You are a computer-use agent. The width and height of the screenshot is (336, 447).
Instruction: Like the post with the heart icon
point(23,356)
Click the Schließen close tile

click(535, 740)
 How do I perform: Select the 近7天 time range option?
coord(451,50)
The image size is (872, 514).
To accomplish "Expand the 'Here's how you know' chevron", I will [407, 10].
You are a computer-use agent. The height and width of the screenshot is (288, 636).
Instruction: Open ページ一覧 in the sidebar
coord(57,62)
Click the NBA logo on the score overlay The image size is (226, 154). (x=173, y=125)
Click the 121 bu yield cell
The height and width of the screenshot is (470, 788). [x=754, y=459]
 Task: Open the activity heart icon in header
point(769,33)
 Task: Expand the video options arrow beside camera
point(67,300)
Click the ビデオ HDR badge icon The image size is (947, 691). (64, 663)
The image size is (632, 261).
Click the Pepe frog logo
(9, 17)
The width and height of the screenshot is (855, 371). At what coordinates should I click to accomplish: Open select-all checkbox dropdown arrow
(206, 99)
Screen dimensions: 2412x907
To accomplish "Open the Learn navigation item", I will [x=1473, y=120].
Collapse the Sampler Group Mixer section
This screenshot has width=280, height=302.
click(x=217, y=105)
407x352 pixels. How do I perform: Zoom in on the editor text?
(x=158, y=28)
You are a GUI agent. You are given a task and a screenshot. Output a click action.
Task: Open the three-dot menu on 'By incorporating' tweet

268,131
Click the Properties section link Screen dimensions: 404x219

### [Stated goal]
Copy out all of the records above line for line, changing nothing.

### [Answer to this exercise]
You are a computer-use agent. The width and height of the screenshot is (336, 447).
Instruction: Like the post with the heart icon
point(23,356)
Click the Schließen close tile

click(535, 740)
 How do I perform: Select the 近7天 time range option?
coord(451,50)
The image size is (872, 514).
To accomplish "Expand the 'Here's how you know' chevron", I will [407, 10].
You are a computer-use agent. The height and width of the screenshot is (288, 636).
Instruction: Open ページ一覧 in the sidebar
coord(57,62)
Click the NBA logo on the score overlay The image size is (226, 154). (x=173, y=125)
Click the 121 bu yield cell
The height and width of the screenshot is (470, 788). [x=754, y=459]
 Task: Open the activity heart icon in header
point(769,33)
 Task: Expand the video options arrow beside camera
point(67,300)
Click the ビデオ HDR badge icon The image size is (947, 691). (64, 663)
The image size is (632, 261).
Click the Pepe frog logo
(9, 17)
The width and height of the screenshot is (855, 371). At what coordinates should I click to accomplish: Open select-all checkbox dropdown arrow
(206, 99)
Screen dimensions: 2412x907
To accomplish "Open the Learn navigation item", I will [x=1473, y=120].
Collapse the Sampler Group Mixer section
This screenshot has width=280, height=302.
click(x=217, y=105)
407x352 pixels. How do I perform: Zoom in on the editor text?
(x=158, y=28)
You are a GUI agent. You are given a task and a screenshot. Output a click action.
Task: Open the three-dot menu on 'By incorporating' tweet

268,131
Click the Properties section link Screen dimensions: 404x219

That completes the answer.